Tweets erzählen unter anderem davon, dass in der Nähe von Tripolis Leichen zusammengetragen werden, um an stragegischen Stellen zivile Verluste durch UN-Angriffe vorzutäuschen.

Mo

...streamt nun das Ende des Videos als loop. Aus einem Tank in unmittelbarer Nähe des "Az-Zuwaytinah"-Kraftwerks nahe Benghazi, das für die Versorgung der Stadt zuständig ist und zuvor bombardiert worden war, strömt brennender Treibstoff. Die Stromversorgung der Stadt ist heute Nacht eine Glückssache. 

Nachtrag: ABC news wollen mit Mohammad reden.

Nachtrag: Mo kündigt nächsten upload an.

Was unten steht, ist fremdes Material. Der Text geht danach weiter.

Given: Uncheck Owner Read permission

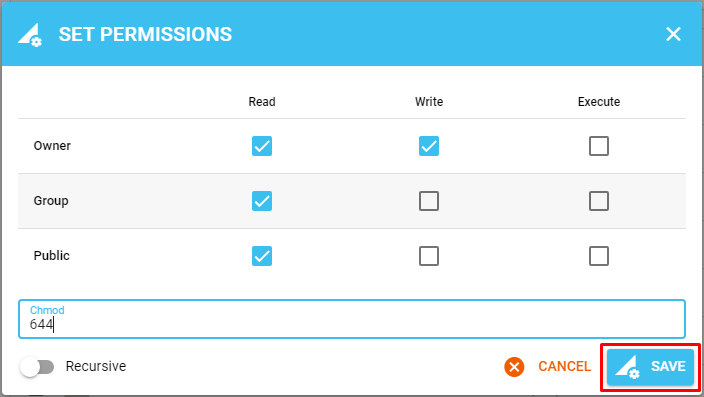Looking at the screenshot, I should click(262, 146).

Eigentlich wollte ich heute arbeiten gehen... Verzeihung, sagte ich wirklich: "wollte"?

Nachtrag: Video vom Kraftwerk jetzt zu YouTube gewandert.

Benghazi - بنغازي


Die UN Resolution ist durch. "All nessessary forces": no-fly-zone plus airstrikes. Sehe mir Al Jazeera an. Sehe wehende Fahnen über einer angespannten, euphorischen Menge. Auch ägyptische Fahnen sind da. Von der Ladefläche eines Lastwagens spuckt etwas, das nach einer draufgeschweißten 20mm FLAK aussieht, jubelnde Salven in den Nachthimmel. Der Reporter vor Ort drückt mit aller Kraft gegen sein Ohr; was er in sein Mikro schreit, geht in Jubel und Sturmgewehrfeuer unter.

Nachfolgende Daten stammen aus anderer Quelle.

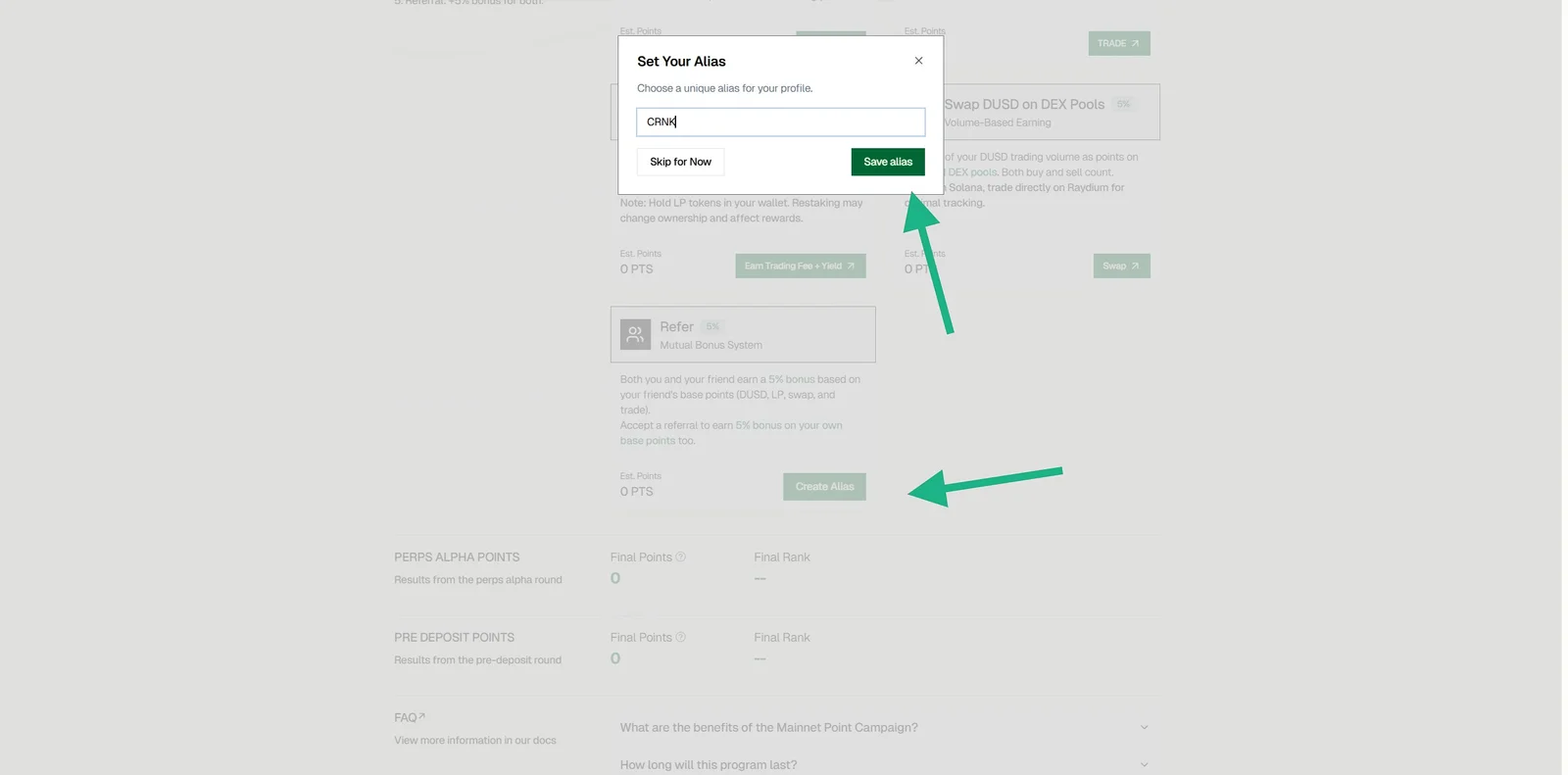
Task: Click the Create Alias button
Action: (824, 487)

Die Menschen in Benghazi scheinen die späte Legitimation nun geradezu körperlich zu empfinden, haben das Momentum nicht verloren, auch wenn es wohl Tage dauern wird, bis die Logistik einer so komplexen Operation einen spürbaren Schutz gewährleisten kann. Noch sind es Gadhafis Bomber, die den Luftraum beherrschen. Noch steht sein Versprechen, Benghazi heute nacht anzugreifen, "ohne Gnade" für "Terroristen", die das libysche Volk in den besetzten Städten als Geiseln halten.

Währenddessen kommen die schon zum Symbol gewordenen Geländewagen, mit Fahnen und aufgeschweißten MGs bewehrt, durchaus koordiniert in Bewegung, sammeln sich in lose Karavanen, verlassen auf düsteren Gassen den Kamerawinkel, ziehen in noch dunklere, gefährlichere Gegenden, bewaffnet mit Entschlossenheit... und einem Versprechen, das hoffentlich nicht zu spät kam.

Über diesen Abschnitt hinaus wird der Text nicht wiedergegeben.